Spezialthemen Computational Design II

“Nothing exists or happens in the one Valdrada that the other Valdrada does not repeat, because the city was so constructed that its every point would be reflected in its mirror, and the Valdrada down in the water contains not only all the flutings and juttings of the facades that rise above the lake, but also the rooms’ interiors with ceilings and floors, the perspective of the halls, the mirrors of the wardrobes. […] Even when lovers twist their naked bodies, skin against skin, seeking the position that will give one the most pleasure in the other, even when murderers plunge the knife into the black veins of the neck and more dotted blood pours out the more they press the blade that slips between the tendons, it is not so much their copulating or murdering that matters as the copulating or murdering of the images, limpid and cold in the mirror.”

Italo Calvino “Invisible Cities”, Cities & Eyes 7

 

Like Calvino’s invisible citizens, we do not inhabit merely one physical city. Digital shadows and virtual twin cities are already part of our lived urban experience. Often presented as apolitical technologies or innovation, these “mirror worlds” also reflect urban imaginaries and gothic aspirations: The haunting doppelgänger, the inescapable matrix, and the all-seeing panopticon... Thus, urban digitization appears less as an issue for technical optimization but rather as a medium for architectural hallucination and speculative design.

“Mirror Worlds, Shadowlands and Urban Doppelgängers” takes place in collaboration with the XR HUB Bavaria within the project XR STAGE (https://xrhub-bavaria.de/topic/xrstage/) - an initiative to promote new media in art and culture. We will build upon the Augmented Reality Platform "AR-VOS" (https://www.ar-vos.com/) by the artists Tamiko Thiel and Peter Graf. Together with Tamiko, Peter, and experts from the XR Hub, we will experiment with XR-media (like Augmented Reality) through hands-on workshops and experimental design approaches. By this, we will explore hybrid experiences of superimposing and intersecting physical and virtual urban worlds.

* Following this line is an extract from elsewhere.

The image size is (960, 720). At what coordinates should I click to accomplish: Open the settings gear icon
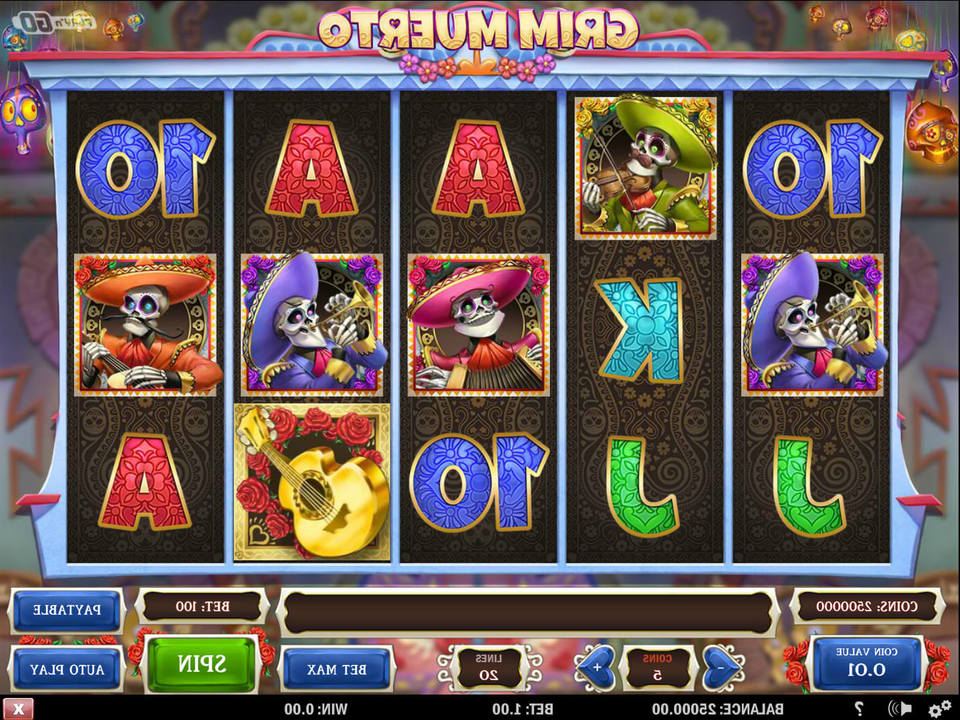pos(939,709)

During the Semester, we will explore urban mirror worlds and digital twin cities through architectural utopias, science fiction, and old-school horror. Together we will conceive and design our own virtual “mirror cabinet” – gathering data, building digital worlds, and scanning spaces. Lastly, we engage with XR-media to materialize these virtual worlds in concrete urban spaces. The resulting projects will be presented and tested at the Festival der Zukunft at the Deutsches Museum in July.

Programming experience is not required for this course, but we expect intrinsic motivation to explore these topics. The hardware necessary for the workshops will be provided.